Strategy: Process & Context

The Village Council has given the Winnetka Environmental and Forestry Commission a broad mandate to assist the Village in disseminating information about environmental and forestry matters and to make recommendations concerning policies the Village might adopt. The specific charges are contained in the enabling ordinance establishing the Commission.

The Village of Winnetka is a small municipality and many solutions to environmental issues may well be better handled at the national, regional, state or other levels of government. Accordingly, the Commission focuses its resources on local solutions which can have an impact and to take advantage of expertise available from many sources and the synergies which can be achieved through partnering with other organizations and municipalities.

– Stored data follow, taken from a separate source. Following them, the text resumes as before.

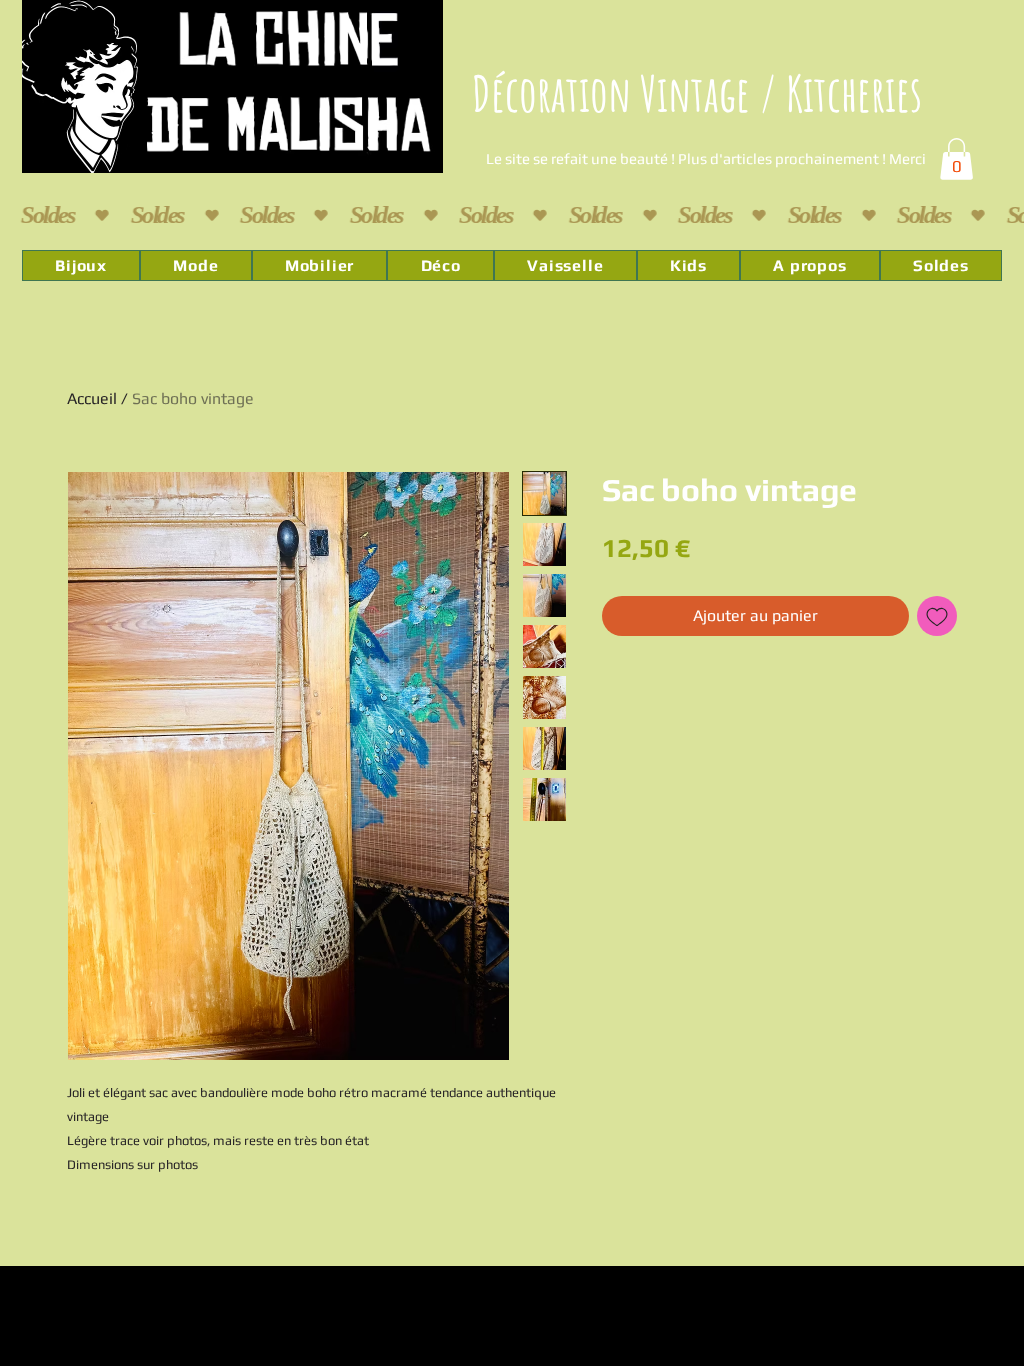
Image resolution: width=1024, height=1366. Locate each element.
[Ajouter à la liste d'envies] (937, 616)
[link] (956, 159)
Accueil (92, 398)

Projects to induce a sustainable lifestyle should be ranked according to their potential to produce the greatest change for Winnetka with the least effort. While focusing on this ratio of costs to benefits can lead to an over-emphasis on small changes, project choice should not ignore necessary large but difficult changes.

The initial step in comparing costs to benefits is identifying an aspect that can be measured, though these aspects may be multiple and complicated. Environmental issues are challenging because many involve complex, long-term economic transfers and complex chemical interaction. Often, these issues require detailed study that includes economics, chemistry, physics, biology, and public behavior.

A simple process of determining benefit to cost ratio of changing Winnetka's lifestyle to one that is more environmentally-friendly can be summarized with a series of five questions:

  • Change:               What is the resource or activity to change?
  • Benefit:                What is the measurable benefit?
  • Method:               Are there mechanisms that can be adopted or expenditures made by the Village to alter the activity                                   or resource?
  • Cost:                     What is the identifiable cost?
  • Response:            What is the public and staff response to the proposed mechanism or expenditure?